While HF nurses are busy in the field managing symptoms, providing education, developing approaches to decrease hospital admissions and improving quality of life for individuals, caregivers and their families, a dearth of well-trained nurse educators exists in academia.

“[AAHFN] supported the Title VIII legislative bill for more funding to support nurse educators,” Lewis said.

The organization’s advocacy committee is also working with the American Nurses Association to bring the issues in the nursing community to the forefront, she added.

Lewis underscores that “getting buy-in” on new programs is a significant challenge and critical to their success.

“It’s the stakeholders and nursing administrators understanding what you do as a HF nurse and supporting you, and it’s us working together as a team that provides for our patients in multiple settings.”

With a comprehensive strategic plan updated every year, AAHFN is uniquely poised and energized to continue along a path to moving forward effectively.

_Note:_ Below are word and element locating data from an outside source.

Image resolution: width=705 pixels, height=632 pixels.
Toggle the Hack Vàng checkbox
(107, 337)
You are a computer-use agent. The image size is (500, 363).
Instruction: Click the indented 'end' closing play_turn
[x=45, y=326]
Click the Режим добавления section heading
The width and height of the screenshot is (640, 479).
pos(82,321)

“We are the only nursing organization that is solely focused on HF,” she said. “We promote a paradigm for the development, engagement and inspiration of volunteers and members at every level. We are training, coaching, mentoring; we have comprehensive models and succession plans for our leaders and our chairs to carry forward.”

Lewis acknowledged volunteer efforts as contributing to the “excellence” of AAHFN, with the range of experiences and skills helping to promote learning and personal growth.

“The AAHFN volunteers worked tirelessly to achieve our mission of leading nurses in HF care and achieve our goal to set the standard for HF nursing care.” – by Allegra Tiver

Reference:

Lewis, C. Presidential Address. Presented at: American Association of Heart Failure Nurses Annual Meeting; June 25-27, 2015; New Orleans.

Disclosure: Lewis reports no relevant financial disclosures.